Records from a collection
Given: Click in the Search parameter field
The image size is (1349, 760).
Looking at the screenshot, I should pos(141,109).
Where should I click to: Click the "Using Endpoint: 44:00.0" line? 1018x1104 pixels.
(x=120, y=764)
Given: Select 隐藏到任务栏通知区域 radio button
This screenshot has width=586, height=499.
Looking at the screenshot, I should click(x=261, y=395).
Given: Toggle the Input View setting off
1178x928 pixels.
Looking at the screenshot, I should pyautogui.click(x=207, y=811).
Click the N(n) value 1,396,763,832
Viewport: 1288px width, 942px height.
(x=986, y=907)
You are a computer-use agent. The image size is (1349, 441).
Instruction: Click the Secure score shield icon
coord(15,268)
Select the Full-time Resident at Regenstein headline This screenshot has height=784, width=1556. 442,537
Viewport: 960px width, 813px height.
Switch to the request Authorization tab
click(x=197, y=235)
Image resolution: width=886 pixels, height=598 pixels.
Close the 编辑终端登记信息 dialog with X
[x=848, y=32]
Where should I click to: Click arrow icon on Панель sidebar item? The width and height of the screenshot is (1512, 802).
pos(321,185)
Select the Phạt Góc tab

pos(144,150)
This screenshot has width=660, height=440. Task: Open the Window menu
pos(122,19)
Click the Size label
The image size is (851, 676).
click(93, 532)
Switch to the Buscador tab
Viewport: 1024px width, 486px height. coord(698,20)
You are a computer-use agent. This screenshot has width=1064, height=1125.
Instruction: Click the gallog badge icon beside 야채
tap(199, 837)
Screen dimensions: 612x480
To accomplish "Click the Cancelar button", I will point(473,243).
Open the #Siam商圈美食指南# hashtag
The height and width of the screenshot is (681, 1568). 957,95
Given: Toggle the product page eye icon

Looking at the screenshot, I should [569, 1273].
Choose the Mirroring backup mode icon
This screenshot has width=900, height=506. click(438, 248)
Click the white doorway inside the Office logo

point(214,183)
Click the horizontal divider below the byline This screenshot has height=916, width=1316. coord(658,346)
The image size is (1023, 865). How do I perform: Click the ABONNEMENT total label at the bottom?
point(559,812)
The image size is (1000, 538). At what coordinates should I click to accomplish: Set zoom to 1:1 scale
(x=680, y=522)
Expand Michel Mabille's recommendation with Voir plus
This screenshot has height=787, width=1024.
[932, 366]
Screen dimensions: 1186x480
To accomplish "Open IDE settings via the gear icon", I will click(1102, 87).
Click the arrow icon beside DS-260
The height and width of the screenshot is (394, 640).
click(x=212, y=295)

◆ **PROBLEM DESCRIPTION**:
Your answer should be the full set of records above, restated exactly.

◆ **EXERCISE ANSWER**:
Given: Click in the Search parameter field
The image size is (1349, 760).
Looking at the screenshot, I should pos(141,109).
Where should I click to: Click the "Using Endpoint: 44:00.0" line? 1018x1104 pixels.
(x=120, y=764)
Given: Select 隐藏到任务栏通知区域 radio button
This screenshot has width=586, height=499.
Looking at the screenshot, I should click(x=261, y=395).
Given: Toggle the Input View setting off
1178x928 pixels.
Looking at the screenshot, I should pyautogui.click(x=207, y=811).
Click the N(n) value 1,396,763,832
Viewport: 1288px width, 942px height.
(x=986, y=907)
You are a computer-use agent. The image size is (1349, 441).
Instruction: Click the Secure score shield icon
coord(15,268)
Select the Full-time Resident at Regenstein headline This screenshot has height=784, width=1556. 442,537
Viewport: 960px width, 813px height.
Switch to the request Authorization tab
click(x=197, y=235)
Image resolution: width=886 pixels, height=598 pixels.
Close the 编辑终端登记信息 dialog with X
[x=848, y=32]
Where should I click to: Click arrow icon on Панель sidebar item? The width and height of the screenshot is (1512, 802).
pos(321,185)
Select the Phạt Góc tab

pos(144,150)
This screenshot has width=660, height=440. Task: Open the Window menu
pos(122,19)
Click the Size label
The image size is (851, 676).
click(93, 532)
Switch to the Buscador tab
Viewport: 1024px width, 486px height. coord(698,20)
You are a computer-use agent. This screenshot has width=1064, height=1125.
Instruction: Click the gallog badge icon beside 야채
tap(199, 837)
Screen dimensions: 612x480
To accomplish "Click the Cancelar button", I will point(473,243).
Open the #Siam商圈美食指南# hashtag
The height and width of the screenshot is (681, 1568). 957,95
Given: Toggle the product page eye icon

Looking at the screenshot, I should [569, 1273].
Choose the Mirroring backup mode icon
This screenshot has width=900, height=506. click(438, 248)
Click the white doorway inside the Office logo

point(214,183)
Click the horizontal divider below the byline This screenshot has height=916, width=1316. coord(658,346)
The image size is (1023, 865). How do I perform: Click the ABONNEMENT total label at the bottom?
point(559,812)
The image size is (1000, 538). At what coordinates should I click to accomplish: Set zoom to 1:1 scale
(x=680, y=522)
Expand Michel Mabille's recommendation with Voir plus
This screenshot has height=787, width=1024.
[932, 366]
Screen dimensions: 1186x480
To accomplish "Open IDE settings via the gear icon", I will click(1102, 87).
Click the arrow icon beside DS-260
The height and width of the screenshot is (394, 640).
click(x=212, y=295)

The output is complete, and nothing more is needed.